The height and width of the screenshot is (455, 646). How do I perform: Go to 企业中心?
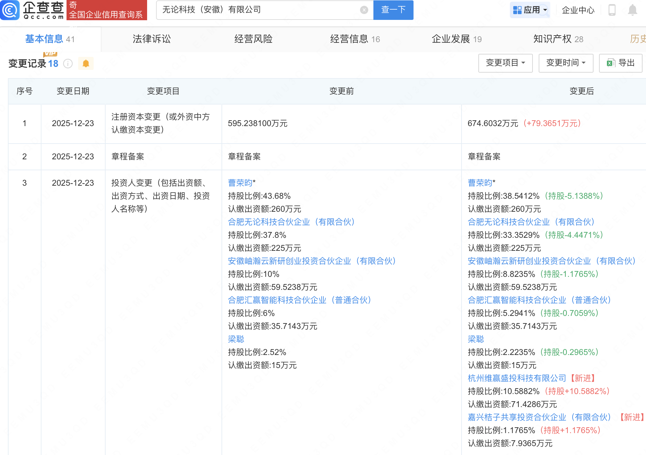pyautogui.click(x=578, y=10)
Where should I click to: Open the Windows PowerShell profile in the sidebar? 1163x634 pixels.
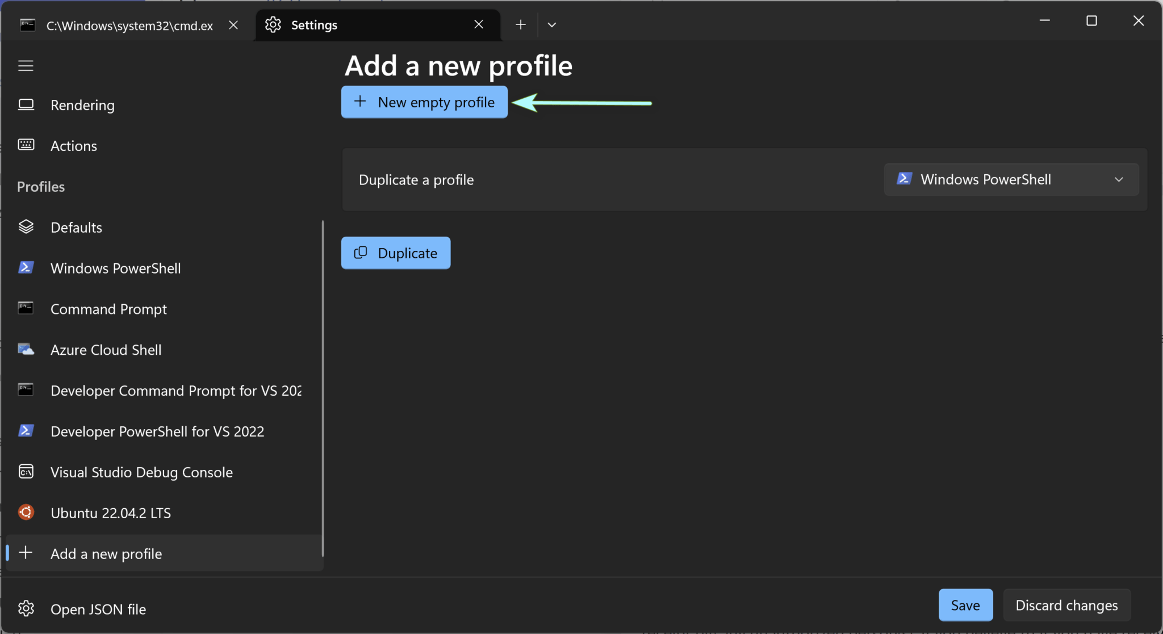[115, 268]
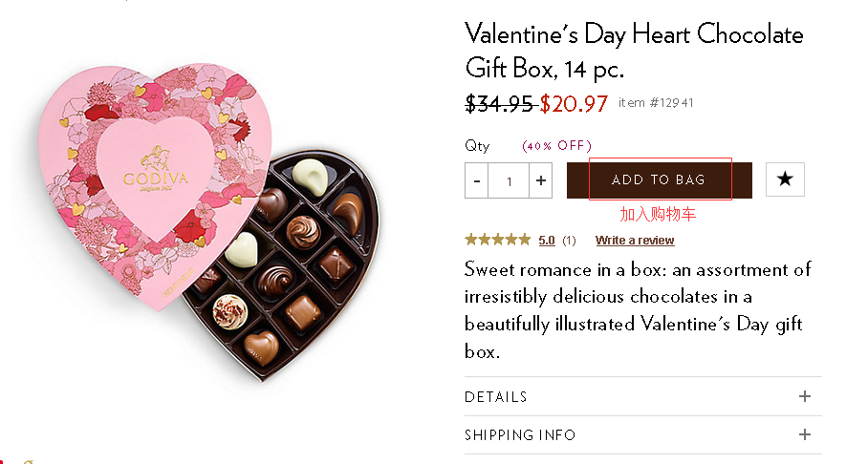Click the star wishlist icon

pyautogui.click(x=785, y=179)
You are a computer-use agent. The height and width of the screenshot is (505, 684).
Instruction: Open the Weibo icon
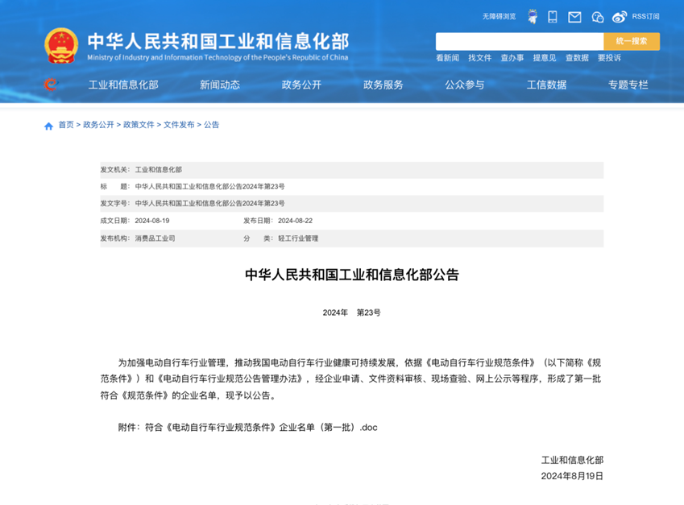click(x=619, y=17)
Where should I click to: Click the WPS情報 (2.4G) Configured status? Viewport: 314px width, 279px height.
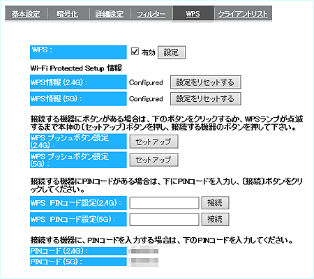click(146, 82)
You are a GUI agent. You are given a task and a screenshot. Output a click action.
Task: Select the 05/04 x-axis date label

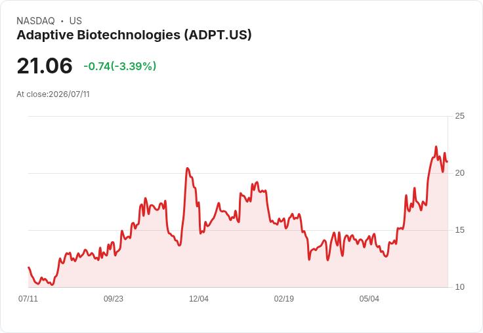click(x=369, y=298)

--------------------

• Problem description
Swap each occurrence of "screenshot" in the items above for "screen capture", and reproduce all of the items otherwise unchanged, leaving out the pictures.

• Solution to the exercise
The height and width of the screen capture is (455, 646). How do I perform: Go to 企业中心?
pyautogui.click(x=578, y=10)
Where should I click to: Open the Windows PowerShell profile in the sidebar? 1163x634 pixels.
[115, 268]
Click the star wishlist icon

pyautogui.click(x=785, y=179)
You are a computer-use agent. The height and width of the screen capture is (505, 684).
Instruction: Open the Weibo icon
click(x=619, y=17)
Where should I click to: Click the WPS情報 (2.4G) Configured status? Viewport: 314px width, 279px height.
click(146, 82)
You are a GUI agent. You are given a task and a screen capture. Output a click action.
Task: Select the 05/04 x-axis date label

click(x=369, y=298)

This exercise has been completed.